Court Opinion

ID: 3722620
Source: CourtListenerOpinion
Date Created: 2016-07-06 06:53:07.998181+00
Date Added: 2024-06-11T14:10:51.095412
License: Public Domain

[EDITOR'S NOTE: This case is unpublished as indicated by the issuing court.] JUDGMENT ENTRY.
Defendant-appellant Troy Busch appeals from the judgments of the Hamilton County Municipal Court in which he was convicted of disorderly conduct in violation of R.C. 2917.11(A)(5) and resisting arrest in violation of R.C. 2921.33.  Busch advances two assignments of error in support of this timely appeal.  Finding neither assignment to have merit, we affirm the judgments of the court below.

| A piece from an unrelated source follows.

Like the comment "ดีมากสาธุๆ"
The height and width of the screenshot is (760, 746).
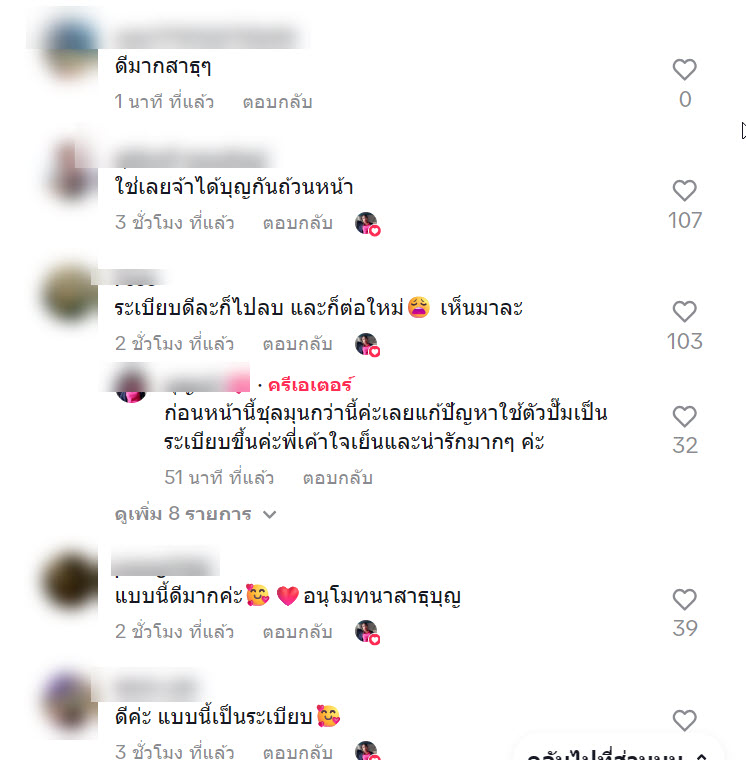684,69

Busch was a passenger in a car pulled over by the police at approximately 2:00 a.m. in response to a report of an assault. There were several other passengers in the car.  When the police stopped the vehicle, Busch attempted to get out of the car, and the officers ordered Busch to get back into the car.  Busch sat back down on the passenger seat, but did not close the door all the way.  He attempted to leave the vehicle again and was again ordered by the officers to get back into the car.  When he attempted to get out a third time during the stop, he was arrested for disorderly conduct.

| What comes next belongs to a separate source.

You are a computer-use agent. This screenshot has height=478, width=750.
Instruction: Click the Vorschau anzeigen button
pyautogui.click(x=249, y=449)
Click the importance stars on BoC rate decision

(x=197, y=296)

The officers testified that Busch's actions caused them alarm and put Busch and the officers in physical danger because he was stepping from the car into a lane of travel at nighttime.  Busch does not challenge the determination that his conduct caused alarm and created a risk of physical harm to himself and the officers. He claims instead that insufficient evidence was presented to prove that he acted recklessly, and that the determination that his conduct served no lawful or reasonable purpose was contrary to the manifest weight of the evidence.
To prove disorderly conduct in violation of R.C. 2917.11(A)(5), the state was required to show that Busch recklessly caused inconvenience, annoyance, or alarm to another by creating a condition that was physically offensive to persons or that presented a risk of physical harm to persons or property by an act that served no lawful and reasonable purpose.  A person acts recklessly when, with heedless indifference to the consequences, he perversely disregards a known risk that his conduct is likely to cause a certain result or is likely to be of a certain nature. R.C. 2901.22(C).
We are persuaded that a rational trier of fact could have found that the evidence proved beyond a reasonable doubt that Busch's conduct was reckless.1  He had been warned at least twice by the officers to remain in the car.  His conduct occurred at night while the car in which he had been riding had been pulled over to the side of the road by the police, and he was aware that the officers were approaching the car.  The evidence is sufficient to establish that Busch acted with heedless indifference to the consequences of his actions and perversely disregarded a known risk to himself and the officers.
Busch also claims that the determination that his conduct was unreasonable or unlawful was contrary to the manifest weight of the evidence.  After reviewing the entire record, weighing the evidence and all reasonable inferences, and considering the credibility of the witnesses, we conclude that, in resolving conflicts in the evidence, the trier of fact did not clearly lose its way and create a manifest miscarriage of justice.2
Busch was a passenger in a car that was the subject of an investigatory stop by the police.  He had already been ordered by the officers to remain inside the car.  He had no reasonable or lawful basis for disregarding the officers' orders and stepping out of the car into a lane of traffic.
Busch's arrest for disorderly conduct was a valid and lawful arrest.  Busch could therefore be charged with resisting arrest. Busch has not otherwise challenged his conviction for resisting arrest.
Therefore, the judgments of the trial court is affirmed.
  __________________ HILDEBRANDT, P.J.
Gorman and Sundermann, JJ.
1 See State v. Jenks (1991), 61 Ohio St. 3d 259,574 N.E.2d 492, paragraph two of the syllabus; State v. Thompkins (1997),78 Ohio St. 3d 380, 386, 678 N.E.2d 541, 546.
2 See State v. Martin (1983), 20 Ohio App. 3d 172, 175,485 N.E.2d 717, 720; Thompkins, supra, at 386, 678 N.E.2d at 546.